:: Exercise goal ::
The records should be repeated word for word, pictures excluded.

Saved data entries
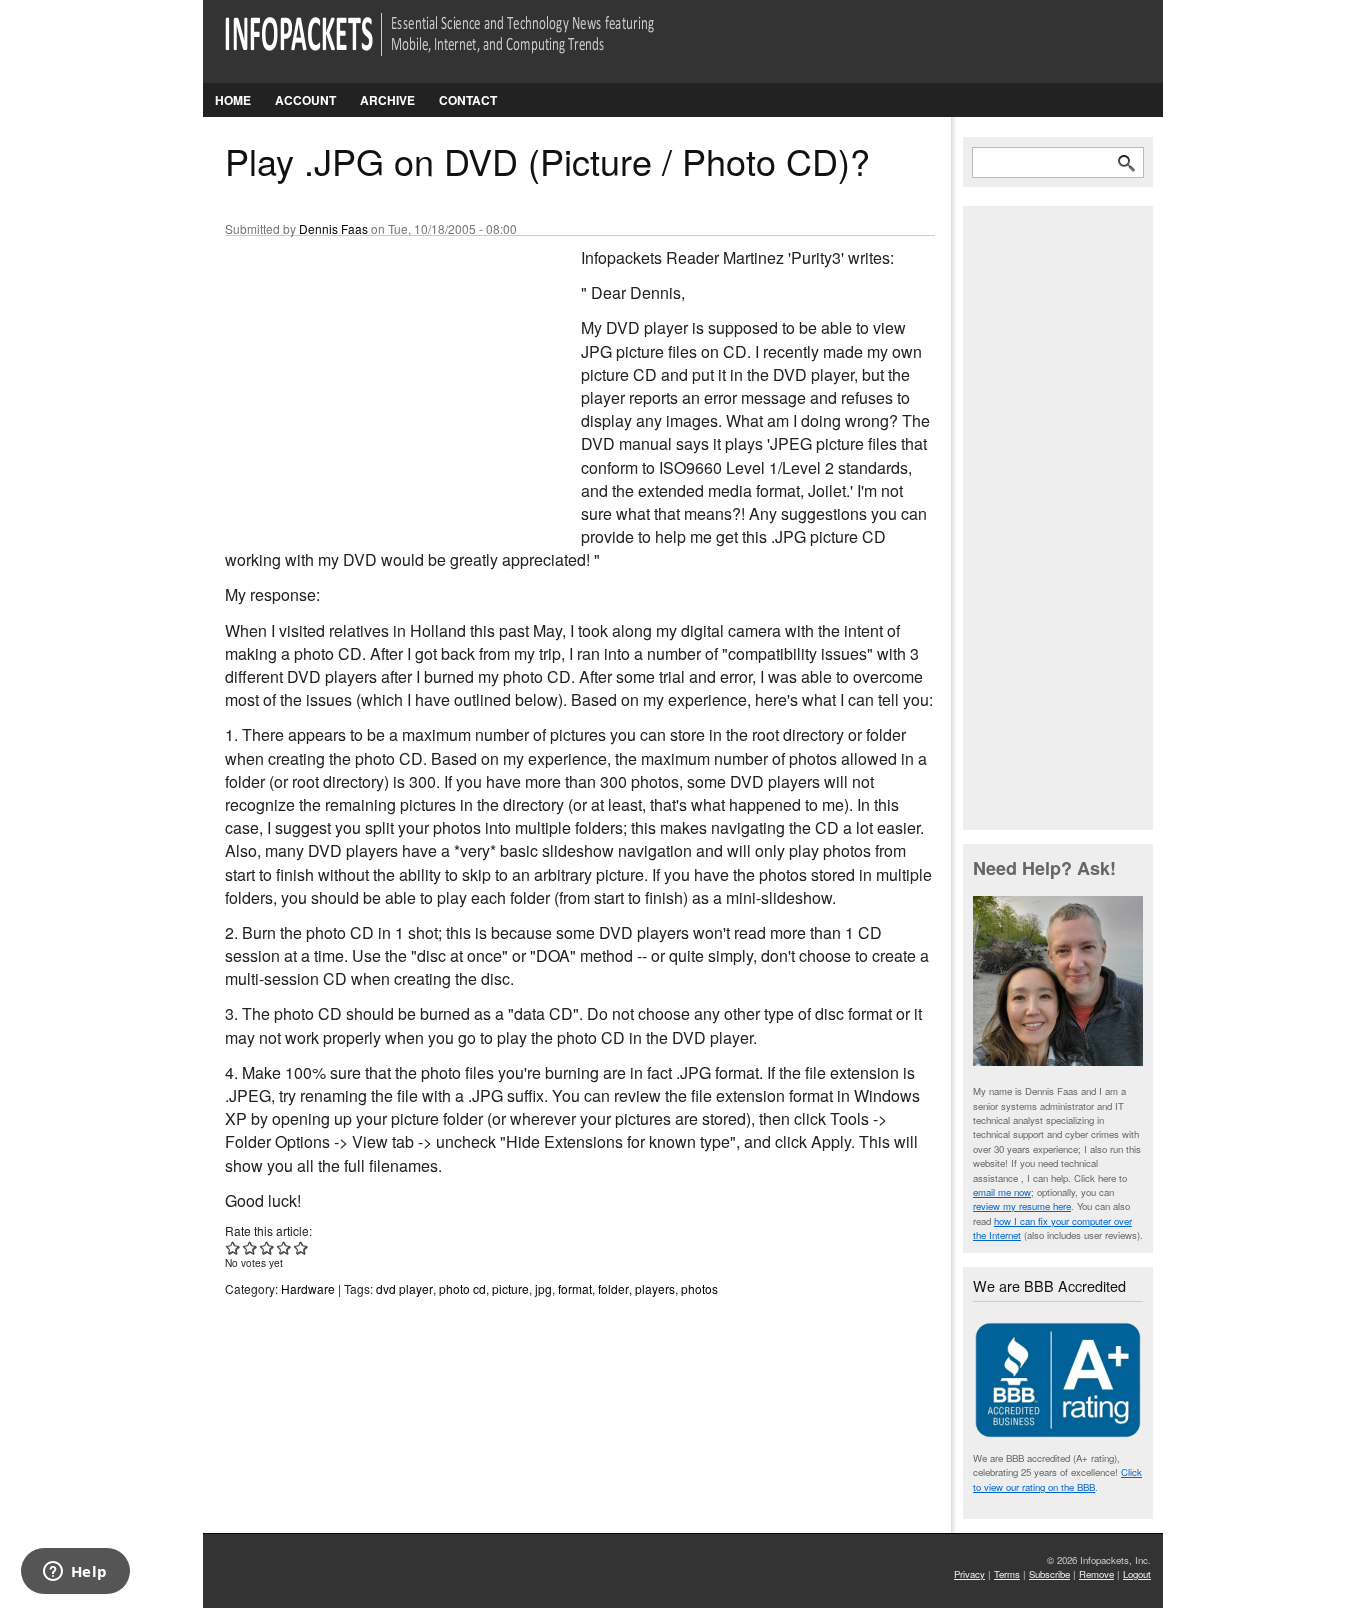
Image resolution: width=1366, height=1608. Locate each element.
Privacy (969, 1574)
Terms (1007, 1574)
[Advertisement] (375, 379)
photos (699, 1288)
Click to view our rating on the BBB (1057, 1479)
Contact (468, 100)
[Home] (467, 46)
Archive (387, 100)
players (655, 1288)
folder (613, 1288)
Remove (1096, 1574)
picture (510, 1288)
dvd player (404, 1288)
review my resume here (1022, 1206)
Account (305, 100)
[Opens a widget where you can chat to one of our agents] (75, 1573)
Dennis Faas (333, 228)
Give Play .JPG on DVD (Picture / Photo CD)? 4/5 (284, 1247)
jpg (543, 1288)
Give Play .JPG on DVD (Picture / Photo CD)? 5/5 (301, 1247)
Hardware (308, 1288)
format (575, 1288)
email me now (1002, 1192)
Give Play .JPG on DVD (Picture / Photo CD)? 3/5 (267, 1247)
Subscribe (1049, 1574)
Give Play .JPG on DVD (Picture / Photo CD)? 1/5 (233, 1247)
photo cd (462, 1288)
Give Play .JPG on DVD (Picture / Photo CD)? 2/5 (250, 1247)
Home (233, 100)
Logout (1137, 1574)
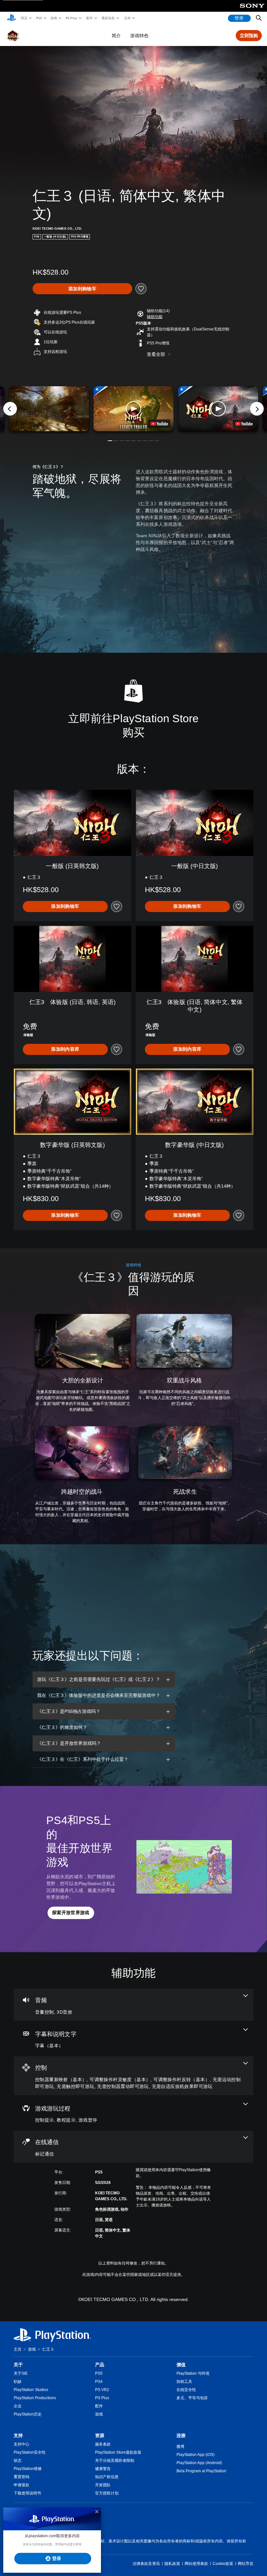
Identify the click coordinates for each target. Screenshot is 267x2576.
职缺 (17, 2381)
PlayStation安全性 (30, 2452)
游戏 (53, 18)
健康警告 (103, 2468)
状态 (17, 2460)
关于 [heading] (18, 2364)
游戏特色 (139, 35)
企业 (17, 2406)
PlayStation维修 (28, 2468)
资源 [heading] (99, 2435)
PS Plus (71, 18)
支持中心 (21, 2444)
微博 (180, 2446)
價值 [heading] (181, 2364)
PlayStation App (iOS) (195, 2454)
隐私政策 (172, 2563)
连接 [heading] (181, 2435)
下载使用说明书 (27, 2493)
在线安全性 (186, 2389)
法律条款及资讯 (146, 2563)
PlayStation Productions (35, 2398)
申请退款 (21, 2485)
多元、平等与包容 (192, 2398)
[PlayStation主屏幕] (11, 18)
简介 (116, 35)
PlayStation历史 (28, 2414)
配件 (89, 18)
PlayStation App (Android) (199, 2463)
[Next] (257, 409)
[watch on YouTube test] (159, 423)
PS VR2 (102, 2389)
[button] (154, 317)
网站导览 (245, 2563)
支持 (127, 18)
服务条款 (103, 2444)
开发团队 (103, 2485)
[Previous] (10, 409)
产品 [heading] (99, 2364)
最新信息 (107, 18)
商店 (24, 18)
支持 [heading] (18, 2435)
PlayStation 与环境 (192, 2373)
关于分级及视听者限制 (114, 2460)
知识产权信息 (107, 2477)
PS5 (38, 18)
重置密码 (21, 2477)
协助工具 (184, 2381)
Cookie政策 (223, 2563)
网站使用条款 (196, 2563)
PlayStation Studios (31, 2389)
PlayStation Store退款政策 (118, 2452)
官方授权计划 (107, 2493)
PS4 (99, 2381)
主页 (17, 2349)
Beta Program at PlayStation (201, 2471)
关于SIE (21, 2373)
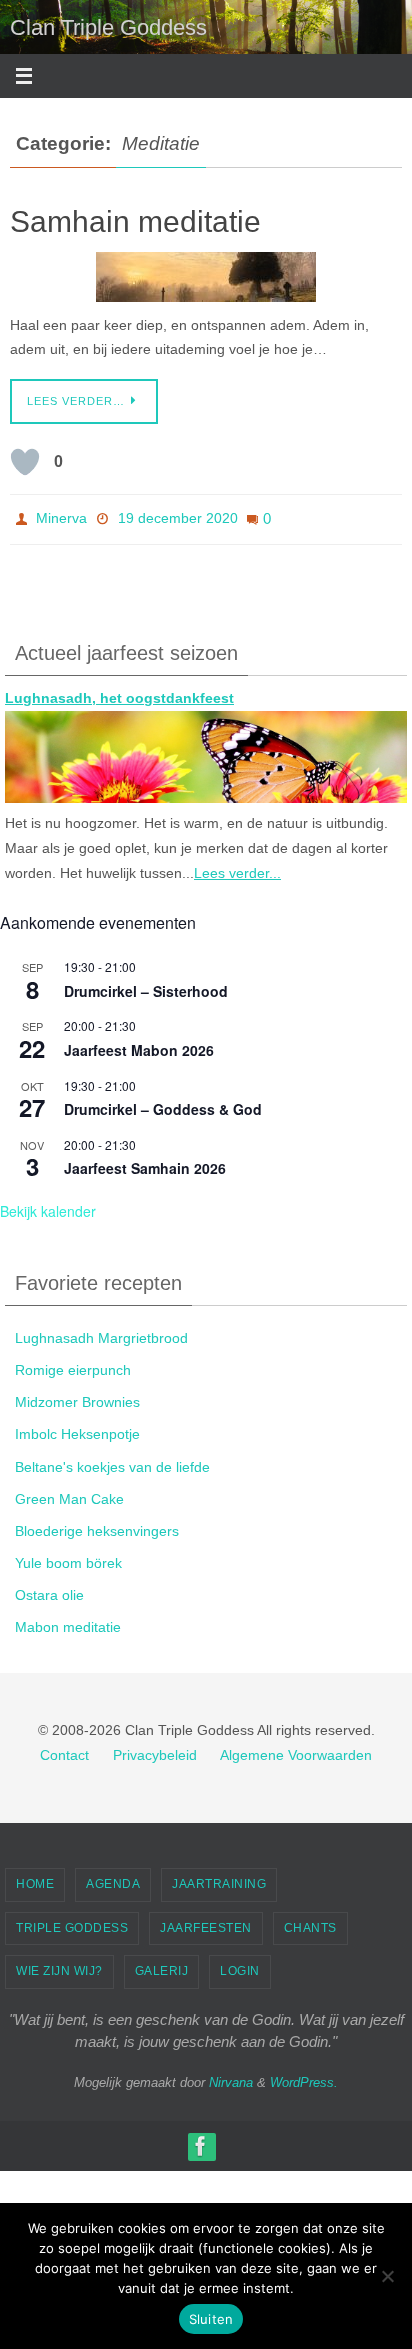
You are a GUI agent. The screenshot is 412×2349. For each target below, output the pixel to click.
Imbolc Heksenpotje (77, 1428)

:: Response to the task ::
Image resolution: width=1366, height=1608. Locate each element.
Privacy (969, 1574)
Terms (1007, 1574)
[Advertisement] (375, 379)
photos (699, 1288)
Click to view our rating on the BBB (1057, 1479)
Contact (468, 100)
[Home] (467, 46)
Archive (387, 100)
players (655, 1288)
folder (613, 1288)
Remove (1096, 1574)
picture (510, 1288)
dvd player (404, 1288)
review my resume here (1022, 1206)
Account (305, 100)
[Opens a widget where you can chat to one of our agents] (75, 1573)
Dennis Faas (333, 228)
Give Play .JPG on DVD (Picture / Photo CD)? 4/5 (284, 1247)
jpg (543, 1288)
Give Play .JPG on DVD (Picture / Photo CD)? 5/5 (301, 1247)
Hardware (308, 1288)
format (575, 1288)
email me now (1002, 1192)
Give Play .JPG on DVD (Picture / Photo CD)? 3/5 (267, 1247)
Subscribe (1049, 1574)
Give Play .JPG on DVD (Picture / Photo CD)? 1/5 (233, 1247)
photo cd (462, 1288)
Give Play .JPG on DVD (Picture / Photo CD)? 2/5 (250, 1247)
Home (233, 100)
Logout (1137, 1574)
Identify the click coordinates for each target. Screenshot is 267x2576.
职缺 (17, 2381)
PlayStation安全性 (30, 2452)
游戏 (53, 18)
健康警告 (103, 2468)
状态 (17, 2460)
关于 [heading] (18, 2364)
游戏特色 (139, 35)
企业 (17, 2406)
PlayStation维修 (28, 2468)
资源 [heading] (99, 2435)
PS Plus (71, 18)
支持中心 (21, 2444)
微博 (180, 2446)
價值 [heading] (181, 2364)
PlayStation App (iOS) (195, 2454)
隐私政策 (172, 2563)
连接 [heading] (181, 2435)
下载使用说明书 (27, 2493)
在线安全性 (186, 2389)
法律条款及资讯 (146, 2563)
PlayStation Productions (35, 2398)
申请退款 (21, 2485)
多元、平等与包容 (192, 2398)
[PlayStation主屏幕] (11, 18)
简介 (116, 35)
PlayStation历史 (28, 2414)
配件 (89, 18)
PlayStation App (Android) (199, 2463)
[Next] (257, 409)
[watch on YouTube test] (159, 423)
PS VR2 (102, 2389)
[button] (154, 317)
网站导览 (245, 2563)
支持 (127, 18)
服务条款 (103, 2444)
开发团队 (103, 2485)
[Previous] (10, 409)
产品 [heading] (99, 2364)
最新信息 (107, 18)
商店 (24, 18)
支持 [heading] (18, 2435)
PlayStation 与环境 (192, 2373)
关于分级及视听者限制 (114, 2460)
知识产权信息 (107, 2477)
PS5 (38, 18)
重置密码 (21, 2477)
协助工具 (184, 2381)
Cookie政策 (223, 2563)
网站使用条款 (196, 2563)
PlayStation Studios (31, 2389)
PlayStation Store退款政策 (118, 2452)
官方授权计划 (107, 2493)
PS4 (99, 2381)
主页 (17, 2349)
Beta Program at PlayStation (201, 2471)
关于SIE (21, 2373)
You are a GUI agent. The screenshot is 412×2349. For each target below, output the pixel to click.
Imbolc Heksenpotje (77, 1428)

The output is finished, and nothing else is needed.